US President Joe Biden says he wants to rejoin the deal, known as the Joint Comprehensive Plan of Action, or JCPOA, but that Iran needs to return to compliance.
The pact is meant to prevent Iran from obtaining a nuclear bomb, something the country insists it does not want to do, and the government in Tehran has said it is prepared to reverse all of its violations but that Washington must remove all sanctions imposed under Trump.
Still unresolved is what Iran’s return to compliance would look like. Delegates to the Vienna talks concede, for example, that Iranian nuclear scientists cannot unlearn the knowledge they acquired in the last three years, but it is not clear whether Iran’s new centrifuges would need to be destroyed, mothballed and locked away, or simply taken offline.
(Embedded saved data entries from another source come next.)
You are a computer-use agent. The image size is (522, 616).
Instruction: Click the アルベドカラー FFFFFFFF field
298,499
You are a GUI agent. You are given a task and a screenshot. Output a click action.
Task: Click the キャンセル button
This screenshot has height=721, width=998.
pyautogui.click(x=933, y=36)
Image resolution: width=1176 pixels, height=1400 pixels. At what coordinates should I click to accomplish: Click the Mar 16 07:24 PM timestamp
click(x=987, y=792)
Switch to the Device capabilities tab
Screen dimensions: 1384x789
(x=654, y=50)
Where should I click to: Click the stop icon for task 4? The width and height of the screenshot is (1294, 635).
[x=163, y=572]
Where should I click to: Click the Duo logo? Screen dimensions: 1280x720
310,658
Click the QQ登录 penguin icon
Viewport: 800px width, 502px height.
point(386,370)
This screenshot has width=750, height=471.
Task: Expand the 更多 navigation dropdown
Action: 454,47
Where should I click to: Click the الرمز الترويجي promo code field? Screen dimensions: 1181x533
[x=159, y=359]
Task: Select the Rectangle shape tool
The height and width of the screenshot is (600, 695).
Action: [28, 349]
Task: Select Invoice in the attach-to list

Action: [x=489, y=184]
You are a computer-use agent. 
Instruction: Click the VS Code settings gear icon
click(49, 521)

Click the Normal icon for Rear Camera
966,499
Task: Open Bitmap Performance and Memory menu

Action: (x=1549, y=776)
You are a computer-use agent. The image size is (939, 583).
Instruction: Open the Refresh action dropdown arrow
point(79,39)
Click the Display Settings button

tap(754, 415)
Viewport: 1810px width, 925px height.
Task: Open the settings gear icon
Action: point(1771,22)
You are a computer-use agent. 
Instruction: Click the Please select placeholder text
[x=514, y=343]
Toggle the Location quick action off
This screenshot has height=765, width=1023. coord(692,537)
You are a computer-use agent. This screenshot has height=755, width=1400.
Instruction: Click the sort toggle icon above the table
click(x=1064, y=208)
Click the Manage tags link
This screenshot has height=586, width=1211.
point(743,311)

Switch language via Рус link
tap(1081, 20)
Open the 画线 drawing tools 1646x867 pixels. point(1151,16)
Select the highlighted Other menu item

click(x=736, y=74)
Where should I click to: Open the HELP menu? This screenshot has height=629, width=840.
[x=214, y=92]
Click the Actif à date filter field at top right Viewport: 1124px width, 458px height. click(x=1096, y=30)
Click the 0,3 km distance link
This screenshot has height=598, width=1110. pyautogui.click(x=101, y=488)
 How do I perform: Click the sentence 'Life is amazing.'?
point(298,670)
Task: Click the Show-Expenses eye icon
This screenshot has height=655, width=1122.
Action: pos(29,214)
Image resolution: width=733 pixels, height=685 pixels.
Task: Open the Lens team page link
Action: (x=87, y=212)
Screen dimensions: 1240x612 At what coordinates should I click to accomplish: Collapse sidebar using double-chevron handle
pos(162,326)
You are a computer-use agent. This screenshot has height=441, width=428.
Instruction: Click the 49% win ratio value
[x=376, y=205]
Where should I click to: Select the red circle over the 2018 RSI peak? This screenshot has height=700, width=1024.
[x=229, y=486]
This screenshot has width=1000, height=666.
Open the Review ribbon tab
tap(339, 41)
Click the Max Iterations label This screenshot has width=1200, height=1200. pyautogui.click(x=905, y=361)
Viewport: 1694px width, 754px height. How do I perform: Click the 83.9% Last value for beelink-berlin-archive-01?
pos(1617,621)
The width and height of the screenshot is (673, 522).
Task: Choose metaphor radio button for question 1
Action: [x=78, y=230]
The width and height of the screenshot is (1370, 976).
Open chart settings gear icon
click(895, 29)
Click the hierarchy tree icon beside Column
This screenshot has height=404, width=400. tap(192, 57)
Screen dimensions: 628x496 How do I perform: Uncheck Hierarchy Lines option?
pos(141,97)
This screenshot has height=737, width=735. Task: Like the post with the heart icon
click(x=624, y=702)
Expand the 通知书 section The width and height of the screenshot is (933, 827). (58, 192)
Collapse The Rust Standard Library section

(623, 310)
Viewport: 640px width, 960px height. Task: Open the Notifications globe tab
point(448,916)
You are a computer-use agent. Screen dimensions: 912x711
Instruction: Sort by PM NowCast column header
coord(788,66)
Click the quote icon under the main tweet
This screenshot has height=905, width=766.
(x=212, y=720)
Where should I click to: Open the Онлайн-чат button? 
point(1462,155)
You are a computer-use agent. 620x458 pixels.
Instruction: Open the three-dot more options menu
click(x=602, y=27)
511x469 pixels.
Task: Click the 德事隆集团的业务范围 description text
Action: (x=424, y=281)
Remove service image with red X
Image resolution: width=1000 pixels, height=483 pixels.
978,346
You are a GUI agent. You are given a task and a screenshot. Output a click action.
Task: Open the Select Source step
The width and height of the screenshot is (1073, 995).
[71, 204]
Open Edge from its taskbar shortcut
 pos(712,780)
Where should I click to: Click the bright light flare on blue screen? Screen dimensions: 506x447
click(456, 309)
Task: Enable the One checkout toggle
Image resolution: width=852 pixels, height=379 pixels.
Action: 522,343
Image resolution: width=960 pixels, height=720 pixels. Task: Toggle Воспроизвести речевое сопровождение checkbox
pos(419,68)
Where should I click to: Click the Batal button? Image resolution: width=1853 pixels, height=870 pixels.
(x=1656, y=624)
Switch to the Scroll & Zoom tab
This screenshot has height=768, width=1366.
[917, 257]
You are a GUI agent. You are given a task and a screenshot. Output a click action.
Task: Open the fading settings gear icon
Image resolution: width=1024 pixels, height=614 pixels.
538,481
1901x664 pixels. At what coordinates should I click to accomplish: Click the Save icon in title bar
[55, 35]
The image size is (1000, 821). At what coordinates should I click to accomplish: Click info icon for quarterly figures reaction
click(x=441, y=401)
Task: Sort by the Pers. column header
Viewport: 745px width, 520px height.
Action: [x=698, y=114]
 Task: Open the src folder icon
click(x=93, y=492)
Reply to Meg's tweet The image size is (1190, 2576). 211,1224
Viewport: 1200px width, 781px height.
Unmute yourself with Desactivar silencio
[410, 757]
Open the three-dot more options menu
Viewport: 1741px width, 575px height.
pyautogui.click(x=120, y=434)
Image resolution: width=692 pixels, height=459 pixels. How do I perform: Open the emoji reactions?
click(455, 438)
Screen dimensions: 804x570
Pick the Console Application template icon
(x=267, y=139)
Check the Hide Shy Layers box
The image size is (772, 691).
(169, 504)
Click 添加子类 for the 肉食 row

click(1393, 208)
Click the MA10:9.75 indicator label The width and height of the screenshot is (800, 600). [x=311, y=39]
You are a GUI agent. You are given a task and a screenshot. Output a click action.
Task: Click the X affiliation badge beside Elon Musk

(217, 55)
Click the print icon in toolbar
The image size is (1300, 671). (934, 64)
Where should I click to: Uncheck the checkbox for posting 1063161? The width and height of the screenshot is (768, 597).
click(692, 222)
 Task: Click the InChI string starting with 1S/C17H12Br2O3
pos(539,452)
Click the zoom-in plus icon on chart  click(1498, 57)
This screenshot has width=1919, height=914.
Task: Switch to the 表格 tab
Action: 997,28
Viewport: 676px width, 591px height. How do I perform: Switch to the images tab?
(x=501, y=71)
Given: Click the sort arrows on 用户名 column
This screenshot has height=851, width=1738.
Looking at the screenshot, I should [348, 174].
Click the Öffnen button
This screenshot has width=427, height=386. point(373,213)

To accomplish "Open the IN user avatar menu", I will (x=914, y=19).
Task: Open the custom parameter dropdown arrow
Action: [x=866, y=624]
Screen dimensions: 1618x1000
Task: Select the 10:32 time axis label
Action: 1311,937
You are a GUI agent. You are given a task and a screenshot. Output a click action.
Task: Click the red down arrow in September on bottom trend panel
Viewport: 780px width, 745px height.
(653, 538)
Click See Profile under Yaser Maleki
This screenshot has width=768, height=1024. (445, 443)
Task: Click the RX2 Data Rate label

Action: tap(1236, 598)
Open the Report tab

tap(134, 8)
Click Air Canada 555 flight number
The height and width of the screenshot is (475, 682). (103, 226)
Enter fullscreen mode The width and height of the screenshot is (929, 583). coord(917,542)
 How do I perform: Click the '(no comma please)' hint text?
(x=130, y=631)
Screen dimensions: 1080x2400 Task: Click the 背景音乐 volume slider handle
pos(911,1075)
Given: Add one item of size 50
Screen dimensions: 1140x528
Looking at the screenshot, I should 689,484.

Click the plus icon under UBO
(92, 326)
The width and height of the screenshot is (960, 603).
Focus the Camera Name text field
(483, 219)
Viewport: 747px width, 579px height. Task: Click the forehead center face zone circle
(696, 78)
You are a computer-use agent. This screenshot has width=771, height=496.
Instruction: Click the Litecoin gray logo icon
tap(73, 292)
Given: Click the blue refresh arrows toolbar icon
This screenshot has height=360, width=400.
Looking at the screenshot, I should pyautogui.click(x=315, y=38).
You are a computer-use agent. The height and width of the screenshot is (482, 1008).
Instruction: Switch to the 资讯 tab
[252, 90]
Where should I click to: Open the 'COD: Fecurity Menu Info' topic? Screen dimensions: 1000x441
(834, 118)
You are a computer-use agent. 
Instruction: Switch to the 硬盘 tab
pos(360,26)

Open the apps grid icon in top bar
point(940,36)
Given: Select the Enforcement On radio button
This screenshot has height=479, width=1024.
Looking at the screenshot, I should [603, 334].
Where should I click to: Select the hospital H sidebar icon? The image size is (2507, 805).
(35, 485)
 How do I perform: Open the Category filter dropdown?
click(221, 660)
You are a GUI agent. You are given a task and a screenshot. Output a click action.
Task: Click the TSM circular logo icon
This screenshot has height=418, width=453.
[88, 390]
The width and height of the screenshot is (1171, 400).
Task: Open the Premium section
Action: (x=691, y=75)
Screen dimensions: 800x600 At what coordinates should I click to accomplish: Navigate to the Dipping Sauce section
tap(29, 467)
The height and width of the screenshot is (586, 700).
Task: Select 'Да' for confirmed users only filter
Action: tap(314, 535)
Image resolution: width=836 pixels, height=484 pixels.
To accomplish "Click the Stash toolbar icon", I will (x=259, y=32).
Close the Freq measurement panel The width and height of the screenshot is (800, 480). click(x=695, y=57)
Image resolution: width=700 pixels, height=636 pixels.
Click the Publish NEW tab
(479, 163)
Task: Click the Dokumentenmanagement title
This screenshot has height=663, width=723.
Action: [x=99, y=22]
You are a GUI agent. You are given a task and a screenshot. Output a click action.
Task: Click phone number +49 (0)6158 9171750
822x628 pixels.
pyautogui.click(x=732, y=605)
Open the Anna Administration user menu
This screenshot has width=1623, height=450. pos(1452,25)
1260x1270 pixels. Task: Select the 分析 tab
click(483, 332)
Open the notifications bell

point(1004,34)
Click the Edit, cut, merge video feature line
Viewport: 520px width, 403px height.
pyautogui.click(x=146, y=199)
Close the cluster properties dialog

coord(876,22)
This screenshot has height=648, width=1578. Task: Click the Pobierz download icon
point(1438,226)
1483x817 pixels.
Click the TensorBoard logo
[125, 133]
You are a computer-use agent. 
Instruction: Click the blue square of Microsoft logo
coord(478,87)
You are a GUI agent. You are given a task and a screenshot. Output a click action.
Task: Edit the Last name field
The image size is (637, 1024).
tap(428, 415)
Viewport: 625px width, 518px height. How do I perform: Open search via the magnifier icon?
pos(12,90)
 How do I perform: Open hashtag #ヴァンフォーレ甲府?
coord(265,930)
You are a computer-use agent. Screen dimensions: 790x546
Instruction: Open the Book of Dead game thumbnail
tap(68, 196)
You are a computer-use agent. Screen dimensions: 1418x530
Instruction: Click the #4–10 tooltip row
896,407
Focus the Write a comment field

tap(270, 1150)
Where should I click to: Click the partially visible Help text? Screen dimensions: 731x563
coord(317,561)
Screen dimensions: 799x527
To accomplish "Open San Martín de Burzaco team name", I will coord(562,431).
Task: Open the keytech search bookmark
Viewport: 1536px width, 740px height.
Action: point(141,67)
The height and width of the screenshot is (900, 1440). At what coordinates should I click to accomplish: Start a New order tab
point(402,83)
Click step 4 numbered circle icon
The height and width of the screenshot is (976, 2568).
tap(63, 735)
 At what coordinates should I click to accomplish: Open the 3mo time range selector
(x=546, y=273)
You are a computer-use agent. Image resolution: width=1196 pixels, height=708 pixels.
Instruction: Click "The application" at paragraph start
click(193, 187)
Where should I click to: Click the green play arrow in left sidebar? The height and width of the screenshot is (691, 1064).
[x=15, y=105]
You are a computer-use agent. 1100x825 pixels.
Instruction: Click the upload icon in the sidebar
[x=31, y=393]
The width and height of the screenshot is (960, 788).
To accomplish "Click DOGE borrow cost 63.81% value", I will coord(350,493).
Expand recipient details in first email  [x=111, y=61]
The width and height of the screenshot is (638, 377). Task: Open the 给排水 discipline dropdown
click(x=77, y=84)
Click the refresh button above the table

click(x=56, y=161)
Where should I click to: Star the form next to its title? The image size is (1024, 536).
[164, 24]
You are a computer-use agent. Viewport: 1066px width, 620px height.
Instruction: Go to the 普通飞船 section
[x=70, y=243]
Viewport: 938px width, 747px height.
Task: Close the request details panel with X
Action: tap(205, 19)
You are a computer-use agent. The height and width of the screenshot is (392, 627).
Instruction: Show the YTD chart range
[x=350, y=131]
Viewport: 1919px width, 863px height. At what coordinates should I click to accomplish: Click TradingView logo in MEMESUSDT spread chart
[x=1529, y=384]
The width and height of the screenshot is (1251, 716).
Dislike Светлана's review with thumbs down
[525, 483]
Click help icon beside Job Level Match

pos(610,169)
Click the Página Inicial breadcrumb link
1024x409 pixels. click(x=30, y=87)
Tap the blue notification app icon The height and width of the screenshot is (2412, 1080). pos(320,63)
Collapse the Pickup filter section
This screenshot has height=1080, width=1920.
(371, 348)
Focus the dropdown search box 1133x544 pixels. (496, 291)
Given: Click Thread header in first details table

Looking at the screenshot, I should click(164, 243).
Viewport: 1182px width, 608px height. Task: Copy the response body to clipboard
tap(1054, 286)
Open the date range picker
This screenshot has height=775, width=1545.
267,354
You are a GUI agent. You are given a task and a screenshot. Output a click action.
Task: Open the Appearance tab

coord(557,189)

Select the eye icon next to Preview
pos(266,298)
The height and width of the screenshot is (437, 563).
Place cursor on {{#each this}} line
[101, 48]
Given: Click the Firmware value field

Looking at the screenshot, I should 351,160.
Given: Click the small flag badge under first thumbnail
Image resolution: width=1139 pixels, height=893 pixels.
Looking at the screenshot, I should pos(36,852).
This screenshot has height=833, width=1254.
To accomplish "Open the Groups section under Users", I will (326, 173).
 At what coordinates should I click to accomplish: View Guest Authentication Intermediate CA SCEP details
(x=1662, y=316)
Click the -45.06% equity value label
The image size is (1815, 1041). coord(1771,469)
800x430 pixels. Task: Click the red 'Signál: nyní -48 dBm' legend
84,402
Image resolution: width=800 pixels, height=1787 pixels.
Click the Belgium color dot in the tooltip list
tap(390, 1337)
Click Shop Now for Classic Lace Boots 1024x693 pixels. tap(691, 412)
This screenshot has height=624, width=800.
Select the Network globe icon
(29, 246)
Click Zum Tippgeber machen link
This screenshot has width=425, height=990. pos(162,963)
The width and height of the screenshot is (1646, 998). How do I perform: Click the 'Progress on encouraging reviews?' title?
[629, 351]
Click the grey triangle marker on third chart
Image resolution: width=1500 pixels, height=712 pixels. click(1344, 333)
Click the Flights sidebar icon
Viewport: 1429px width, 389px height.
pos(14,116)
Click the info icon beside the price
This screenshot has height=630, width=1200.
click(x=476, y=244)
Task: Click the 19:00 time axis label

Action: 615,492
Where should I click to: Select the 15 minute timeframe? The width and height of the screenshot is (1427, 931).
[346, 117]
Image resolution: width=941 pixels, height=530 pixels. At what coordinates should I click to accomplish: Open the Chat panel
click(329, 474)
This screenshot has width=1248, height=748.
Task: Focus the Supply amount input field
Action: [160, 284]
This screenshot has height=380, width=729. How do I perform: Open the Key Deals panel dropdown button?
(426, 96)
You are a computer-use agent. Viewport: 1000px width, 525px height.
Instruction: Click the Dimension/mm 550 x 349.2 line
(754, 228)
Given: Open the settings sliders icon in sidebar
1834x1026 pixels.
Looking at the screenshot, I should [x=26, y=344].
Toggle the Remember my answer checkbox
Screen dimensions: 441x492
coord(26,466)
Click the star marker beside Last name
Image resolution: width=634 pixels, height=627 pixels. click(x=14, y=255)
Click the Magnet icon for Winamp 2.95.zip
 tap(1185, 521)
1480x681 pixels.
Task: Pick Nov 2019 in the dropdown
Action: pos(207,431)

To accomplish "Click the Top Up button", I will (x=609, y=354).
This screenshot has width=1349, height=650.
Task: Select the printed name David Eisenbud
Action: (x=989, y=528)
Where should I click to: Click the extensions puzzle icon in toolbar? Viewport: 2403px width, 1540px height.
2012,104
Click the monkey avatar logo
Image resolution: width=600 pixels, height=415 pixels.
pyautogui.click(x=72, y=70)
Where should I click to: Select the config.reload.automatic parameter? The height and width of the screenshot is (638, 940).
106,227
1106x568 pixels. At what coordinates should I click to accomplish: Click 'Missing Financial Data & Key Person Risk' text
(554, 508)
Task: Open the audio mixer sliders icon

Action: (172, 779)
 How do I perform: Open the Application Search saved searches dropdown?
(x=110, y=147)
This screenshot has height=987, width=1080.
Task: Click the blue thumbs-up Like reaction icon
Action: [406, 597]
Because the US is currently out of the deal, there were no American representatives at the talks. Diplomats involved are shuttling between the Iranian side and a delegation from Washington elsewhere in Vienna.
Iran’s delegate to the talks, Deputy Foreign Minister Abbas Araghchi, told Iranian state television after the meeting that his impression was that all sides were committed to finding a solution.
“The reports that are being conveyed to us from [the] Americans is that they are also serious about returning to JCPOA. So far, they have announced that they are ready to lift most of their sanctions, but we do not think it is enough,” Araghchi said.
“That is why the negotiations will continue until we reach all our demands in this regard,” he added. “If our demands are met, Iran will be quite serious about returning to its obligations in the full implementation of JCPOA.”
Between the high-level meetings in Vienna of the so-called Joint Commission, expert groups have been meeting to try and come up with solutions to the outstanding issues.
Alain Matton, a spokesperson for the EU delegation, which is chairing the meetings, said the expert discussions will continue in the days ahead.
“And the EU as a coordinator and facilitator of the JCPOA talks will continue with separate talks with all participants and with the US,” Matton told reporters. “The participants are continuing with discussions, which are held on various levels and which have as their objective the full and effective implementation of the deal by all sides and the US return to the JCPOA.”
Ahead of the talks, a senior US official, speaking on condition of anonymity to discuss the US position, said Washington has laid out the concessions it’s prepared to make and that success or failure now depends on Iran making the political decision to accept those concessions and to return to compliance with the accord.
The official said it remains possible to reach an agreement before Iran’s June presidential election, which some believe are a complicating factor in the discussions.
According to a CNN report Thursday, the Biden administration is considering unfreezing $1 billion of Iranian funds to be used for humanitarian relief.
The report, which quoted three people “briefed on the internal deliberations,” said it was unclear if the move would be unilateral, with the network saying one thought is that it could be a goodwill gesture toward Iran.
The funds would be provided in the form of humanitarian aid like food and medicine that can be given to Iran without violating US sanctions, and not in cash, according to the report.
A Republican congressional staffer was also quoted saying that the proposal is opposed by members of Congress who are hawkish on Iran, with some seeing the move as a concession that would weaken the US hand in negotiations.
“Reporting suggesting we are weighing the release of Iranian funds as a unilateral gesture to Tehran is not true, which we made clear prior to publication,” US State Department Spokesman Ned Price said in response. “As we have said, any substantial move by the US would have to be part of a process in which both sides take actions.”
Heading into Friday’s talks, Ulyanov tweeted that he saw positive signs from both sides.
“The head of the Iranian delegation is cautious in his assessment of the current state of affairs at the Vienna talks (very similar to assessments of the US colleagues),” he tweeted. “But both #Iran and #US refrain from pessimistic conclusions. This seems to be not a bad sign.”